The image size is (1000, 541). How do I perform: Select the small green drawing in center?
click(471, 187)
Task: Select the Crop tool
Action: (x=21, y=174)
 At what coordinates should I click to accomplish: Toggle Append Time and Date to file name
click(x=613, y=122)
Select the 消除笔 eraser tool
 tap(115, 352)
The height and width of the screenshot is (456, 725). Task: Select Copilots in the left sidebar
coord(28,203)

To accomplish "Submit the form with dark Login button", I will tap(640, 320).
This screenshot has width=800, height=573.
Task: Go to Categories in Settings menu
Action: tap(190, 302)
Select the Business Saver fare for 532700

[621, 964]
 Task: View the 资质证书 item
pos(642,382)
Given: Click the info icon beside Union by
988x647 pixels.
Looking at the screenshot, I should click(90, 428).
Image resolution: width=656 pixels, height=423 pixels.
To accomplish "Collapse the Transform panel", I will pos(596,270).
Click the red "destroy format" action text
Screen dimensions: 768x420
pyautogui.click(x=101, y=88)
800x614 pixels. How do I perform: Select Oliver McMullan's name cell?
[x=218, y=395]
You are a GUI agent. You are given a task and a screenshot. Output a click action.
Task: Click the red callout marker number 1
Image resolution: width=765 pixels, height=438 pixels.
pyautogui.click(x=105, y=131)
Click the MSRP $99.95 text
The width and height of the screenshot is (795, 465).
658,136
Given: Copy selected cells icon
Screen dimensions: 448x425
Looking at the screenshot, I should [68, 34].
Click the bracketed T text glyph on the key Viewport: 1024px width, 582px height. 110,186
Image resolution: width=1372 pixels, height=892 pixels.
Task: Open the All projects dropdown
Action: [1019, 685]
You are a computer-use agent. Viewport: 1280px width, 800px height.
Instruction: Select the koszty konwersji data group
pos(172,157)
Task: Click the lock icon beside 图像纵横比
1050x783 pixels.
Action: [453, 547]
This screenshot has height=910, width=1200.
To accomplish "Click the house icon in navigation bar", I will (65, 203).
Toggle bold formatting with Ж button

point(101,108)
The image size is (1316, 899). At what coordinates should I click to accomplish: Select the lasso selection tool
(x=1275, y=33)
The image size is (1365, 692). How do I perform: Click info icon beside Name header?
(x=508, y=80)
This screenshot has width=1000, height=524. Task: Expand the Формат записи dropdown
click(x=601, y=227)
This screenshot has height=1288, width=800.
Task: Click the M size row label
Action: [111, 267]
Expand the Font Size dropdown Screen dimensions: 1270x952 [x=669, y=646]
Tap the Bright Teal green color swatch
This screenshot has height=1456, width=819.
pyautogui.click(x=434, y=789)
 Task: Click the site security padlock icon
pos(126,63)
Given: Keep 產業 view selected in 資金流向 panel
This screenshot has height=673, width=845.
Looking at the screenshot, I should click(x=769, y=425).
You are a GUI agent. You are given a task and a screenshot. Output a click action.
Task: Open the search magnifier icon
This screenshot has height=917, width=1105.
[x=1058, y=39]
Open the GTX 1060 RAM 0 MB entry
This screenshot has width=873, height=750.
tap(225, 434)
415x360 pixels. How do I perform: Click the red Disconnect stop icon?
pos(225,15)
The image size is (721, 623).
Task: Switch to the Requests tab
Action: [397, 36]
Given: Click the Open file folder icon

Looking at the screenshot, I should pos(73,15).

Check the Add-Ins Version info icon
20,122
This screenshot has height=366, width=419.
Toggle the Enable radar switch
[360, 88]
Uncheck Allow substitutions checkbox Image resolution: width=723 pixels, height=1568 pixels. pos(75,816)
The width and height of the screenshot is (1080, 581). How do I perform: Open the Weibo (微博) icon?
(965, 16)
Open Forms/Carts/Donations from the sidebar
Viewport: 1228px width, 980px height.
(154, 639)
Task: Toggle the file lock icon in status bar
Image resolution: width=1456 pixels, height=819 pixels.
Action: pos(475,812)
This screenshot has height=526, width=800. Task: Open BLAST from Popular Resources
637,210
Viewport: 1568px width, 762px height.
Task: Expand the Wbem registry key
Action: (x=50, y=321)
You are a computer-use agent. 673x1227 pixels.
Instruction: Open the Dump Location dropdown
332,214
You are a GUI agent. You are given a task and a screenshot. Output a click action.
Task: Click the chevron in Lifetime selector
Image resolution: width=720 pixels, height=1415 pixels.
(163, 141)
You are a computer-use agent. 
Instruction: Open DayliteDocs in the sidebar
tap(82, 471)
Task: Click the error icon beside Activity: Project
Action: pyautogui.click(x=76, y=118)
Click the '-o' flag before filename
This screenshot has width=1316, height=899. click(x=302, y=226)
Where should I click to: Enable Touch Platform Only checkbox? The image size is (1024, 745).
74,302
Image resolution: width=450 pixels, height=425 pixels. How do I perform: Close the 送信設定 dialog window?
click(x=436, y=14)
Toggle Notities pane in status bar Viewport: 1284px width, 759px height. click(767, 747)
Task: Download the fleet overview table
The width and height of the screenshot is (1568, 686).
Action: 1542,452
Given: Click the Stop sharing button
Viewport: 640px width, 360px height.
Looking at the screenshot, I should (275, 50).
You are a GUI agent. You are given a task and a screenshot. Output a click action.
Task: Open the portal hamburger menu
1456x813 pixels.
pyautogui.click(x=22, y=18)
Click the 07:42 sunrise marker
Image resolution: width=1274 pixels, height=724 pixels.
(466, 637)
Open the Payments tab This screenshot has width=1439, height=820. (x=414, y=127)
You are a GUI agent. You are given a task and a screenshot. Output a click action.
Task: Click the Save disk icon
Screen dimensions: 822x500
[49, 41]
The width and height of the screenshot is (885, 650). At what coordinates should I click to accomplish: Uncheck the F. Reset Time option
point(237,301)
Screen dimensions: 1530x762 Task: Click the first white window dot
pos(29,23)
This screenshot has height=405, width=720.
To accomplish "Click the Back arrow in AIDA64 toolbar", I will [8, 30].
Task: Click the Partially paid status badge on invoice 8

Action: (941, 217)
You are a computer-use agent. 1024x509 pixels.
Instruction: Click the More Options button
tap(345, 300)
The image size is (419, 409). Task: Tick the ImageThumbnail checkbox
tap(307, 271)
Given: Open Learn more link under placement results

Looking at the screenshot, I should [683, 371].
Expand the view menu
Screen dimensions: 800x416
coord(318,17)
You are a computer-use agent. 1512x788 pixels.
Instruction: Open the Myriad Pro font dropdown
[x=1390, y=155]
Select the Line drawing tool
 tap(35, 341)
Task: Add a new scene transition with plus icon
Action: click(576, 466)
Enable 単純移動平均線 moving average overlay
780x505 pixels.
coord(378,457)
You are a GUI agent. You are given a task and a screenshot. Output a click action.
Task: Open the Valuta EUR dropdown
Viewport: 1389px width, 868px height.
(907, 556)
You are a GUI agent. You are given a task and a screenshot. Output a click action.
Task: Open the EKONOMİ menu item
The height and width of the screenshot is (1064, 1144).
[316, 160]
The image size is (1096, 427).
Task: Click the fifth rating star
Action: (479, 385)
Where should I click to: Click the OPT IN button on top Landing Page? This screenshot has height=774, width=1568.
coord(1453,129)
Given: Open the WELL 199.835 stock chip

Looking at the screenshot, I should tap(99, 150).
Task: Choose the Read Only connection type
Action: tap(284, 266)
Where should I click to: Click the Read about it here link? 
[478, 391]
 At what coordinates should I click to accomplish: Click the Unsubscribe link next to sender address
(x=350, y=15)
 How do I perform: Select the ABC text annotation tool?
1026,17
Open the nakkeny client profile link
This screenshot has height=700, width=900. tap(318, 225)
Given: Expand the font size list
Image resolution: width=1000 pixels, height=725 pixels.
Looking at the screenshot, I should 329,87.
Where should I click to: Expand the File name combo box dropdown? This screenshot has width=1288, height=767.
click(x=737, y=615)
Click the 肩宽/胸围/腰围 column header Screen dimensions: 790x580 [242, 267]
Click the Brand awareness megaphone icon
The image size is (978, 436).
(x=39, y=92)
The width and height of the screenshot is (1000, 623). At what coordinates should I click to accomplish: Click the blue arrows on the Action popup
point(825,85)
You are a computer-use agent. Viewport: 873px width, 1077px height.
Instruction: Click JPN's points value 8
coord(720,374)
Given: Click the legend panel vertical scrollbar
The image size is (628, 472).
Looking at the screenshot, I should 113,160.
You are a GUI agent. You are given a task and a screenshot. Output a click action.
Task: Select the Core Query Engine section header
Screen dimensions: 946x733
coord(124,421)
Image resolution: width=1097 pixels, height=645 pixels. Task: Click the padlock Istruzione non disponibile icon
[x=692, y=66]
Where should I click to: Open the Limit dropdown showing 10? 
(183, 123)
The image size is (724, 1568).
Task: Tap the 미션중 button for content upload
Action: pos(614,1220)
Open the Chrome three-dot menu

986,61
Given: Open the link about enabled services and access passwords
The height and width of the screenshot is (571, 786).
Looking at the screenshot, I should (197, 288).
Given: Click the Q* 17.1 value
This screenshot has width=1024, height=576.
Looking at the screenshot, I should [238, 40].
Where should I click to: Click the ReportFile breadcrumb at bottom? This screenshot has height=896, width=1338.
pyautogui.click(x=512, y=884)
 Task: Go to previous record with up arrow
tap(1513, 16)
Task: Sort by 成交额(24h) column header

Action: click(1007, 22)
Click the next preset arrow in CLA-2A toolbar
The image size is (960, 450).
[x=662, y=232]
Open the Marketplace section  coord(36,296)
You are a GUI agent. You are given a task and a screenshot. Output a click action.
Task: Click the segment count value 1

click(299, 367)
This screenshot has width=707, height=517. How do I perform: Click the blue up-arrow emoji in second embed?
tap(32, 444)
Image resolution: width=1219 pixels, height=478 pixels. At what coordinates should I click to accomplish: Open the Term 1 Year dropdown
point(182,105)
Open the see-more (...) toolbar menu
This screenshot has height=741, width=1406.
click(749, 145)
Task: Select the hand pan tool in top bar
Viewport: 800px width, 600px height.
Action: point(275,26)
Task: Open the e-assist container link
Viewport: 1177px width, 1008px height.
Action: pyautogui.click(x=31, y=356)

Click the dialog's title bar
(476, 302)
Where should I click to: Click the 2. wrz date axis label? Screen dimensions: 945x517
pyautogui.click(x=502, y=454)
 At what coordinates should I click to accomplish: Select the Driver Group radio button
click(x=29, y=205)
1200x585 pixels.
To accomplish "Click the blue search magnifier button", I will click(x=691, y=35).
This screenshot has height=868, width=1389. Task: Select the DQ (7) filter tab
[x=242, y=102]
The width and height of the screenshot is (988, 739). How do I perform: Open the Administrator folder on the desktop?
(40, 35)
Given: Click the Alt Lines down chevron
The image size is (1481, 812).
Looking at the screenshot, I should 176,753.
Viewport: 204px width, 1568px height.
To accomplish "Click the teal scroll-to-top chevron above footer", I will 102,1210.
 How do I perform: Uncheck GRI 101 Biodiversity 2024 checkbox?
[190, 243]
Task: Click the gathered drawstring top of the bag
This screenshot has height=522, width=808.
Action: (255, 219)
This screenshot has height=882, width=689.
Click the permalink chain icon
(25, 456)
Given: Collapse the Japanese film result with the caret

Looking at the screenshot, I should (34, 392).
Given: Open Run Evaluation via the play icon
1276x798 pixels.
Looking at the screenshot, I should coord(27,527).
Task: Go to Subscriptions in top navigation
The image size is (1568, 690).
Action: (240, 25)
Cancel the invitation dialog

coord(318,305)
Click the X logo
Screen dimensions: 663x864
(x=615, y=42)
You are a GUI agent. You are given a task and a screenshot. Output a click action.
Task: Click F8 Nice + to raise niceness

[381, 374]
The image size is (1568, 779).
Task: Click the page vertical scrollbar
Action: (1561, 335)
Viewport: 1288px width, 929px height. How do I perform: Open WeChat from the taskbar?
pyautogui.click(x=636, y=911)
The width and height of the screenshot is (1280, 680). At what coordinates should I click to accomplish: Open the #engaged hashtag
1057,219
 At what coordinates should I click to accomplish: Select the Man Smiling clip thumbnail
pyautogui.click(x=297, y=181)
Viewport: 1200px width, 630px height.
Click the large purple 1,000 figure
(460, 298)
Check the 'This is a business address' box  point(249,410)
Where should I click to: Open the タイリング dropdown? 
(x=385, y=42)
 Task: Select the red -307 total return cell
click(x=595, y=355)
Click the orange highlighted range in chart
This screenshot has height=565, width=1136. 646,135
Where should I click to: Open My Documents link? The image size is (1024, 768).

+---+

WORK TO COMPLETE: Working from the listing, state how many lines include "toolbar". The reply must be that number alone.

RESPONSE FOR THIS EXERCISE: 3